En prenant un flambeau pour se retirer dans sa chambre à coucher, Richomme, distrait de son philosophique monologue, se tourna vers sa femme et lui dit :

— Fais-moi souvenir, bornée, que j’ai à livrer demain matin cent quintaux de bois de campêche.

— Est-ce que ta tête déménage, Richomme ; te croirais-tu encore droguiste ?

— Qu’est-ce que j’ai dit ! — Voilà en effet que j’oublie que je suis retiré des affaires ; ces voisins ont dérangé tous mes projets, toutes mes espérances. On est plus aimable dans le commerce.

— Tu as voulu venir ici, Richomme.

— Je n’en suis pas fâché ! je n’en suis pas fâché ! Nous n’avons pas encore pris nos habitudes.

— Mon doux Jésus ! ce sera long, murmura madame Richomme.

Richomme fit semblant de n’avoir pas entendu, et il alla se coucher.
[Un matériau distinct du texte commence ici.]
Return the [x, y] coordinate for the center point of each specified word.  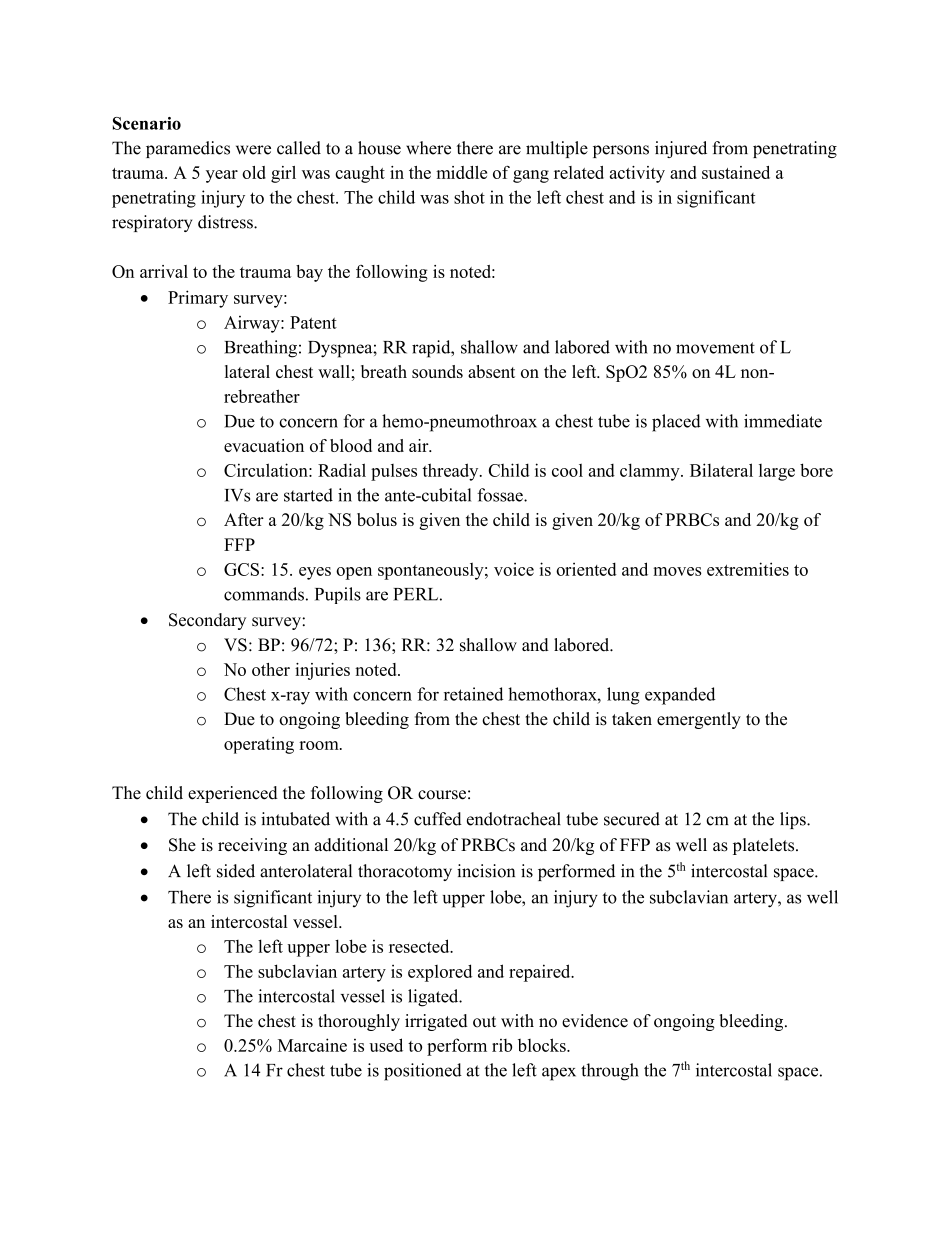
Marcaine [312, 1045]
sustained [736, 172]
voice [514, 569]
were [253, 150]
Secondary [207, 621]
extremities [748, 569]
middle [461, 172]
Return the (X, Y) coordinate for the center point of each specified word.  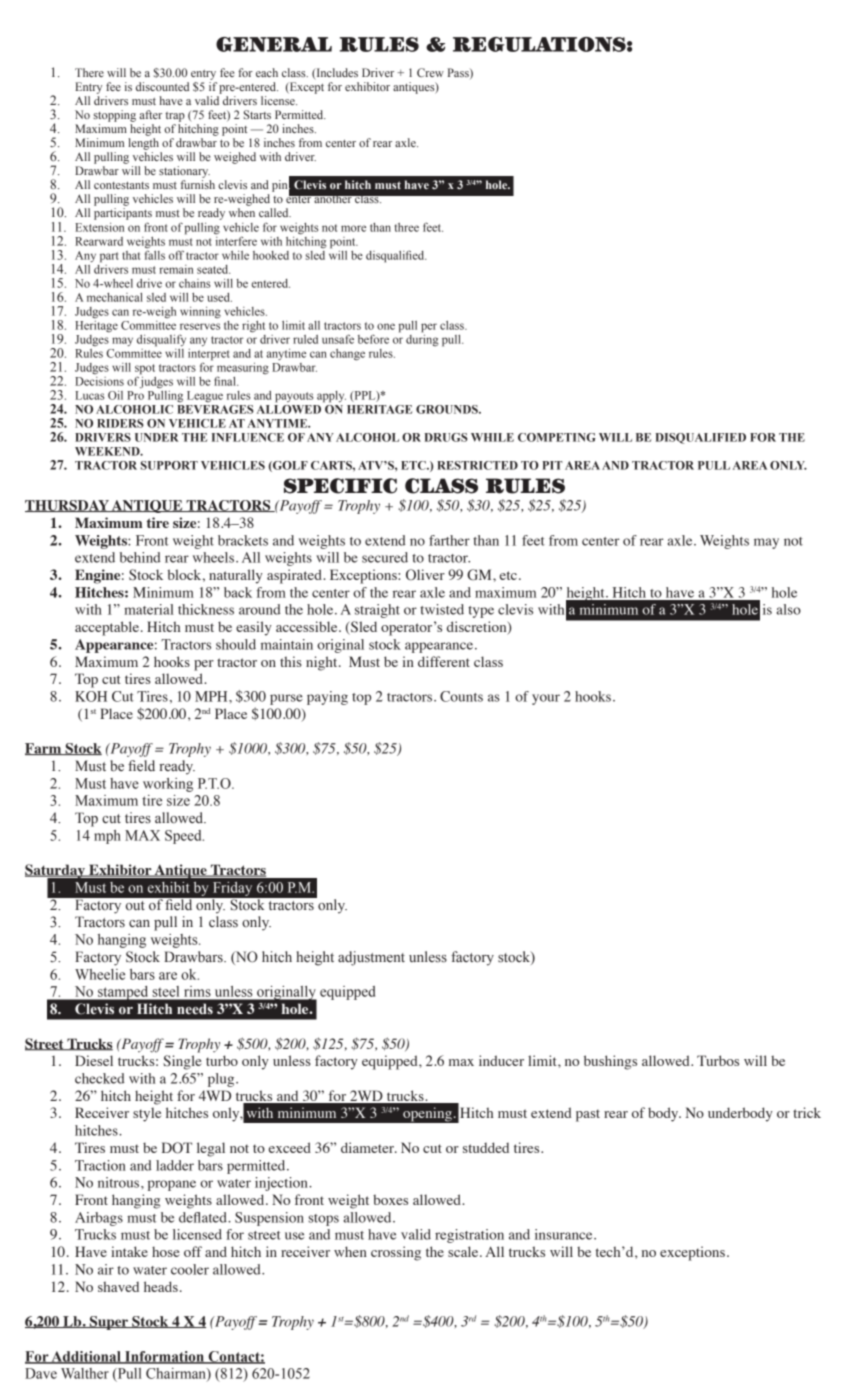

Dans son premier sommeil, fort agité, il eut un rêve qu’il raconta le lendemain à sa femme. Dans ce rêve, il voyait une barrique qui roulait sans être poussée, et du fond de laquelle s’échappaient des cris lamentables ; un homme y était enfermé. Ensuite les douelles s’écartaient, et de la barrique ouverte Fournisseaux sortait, tout vêtu de papier d’enveloppe ; il était jaune comme du safran, et dans sa main droite il soulevait un pain de sucré tronqué au sommet.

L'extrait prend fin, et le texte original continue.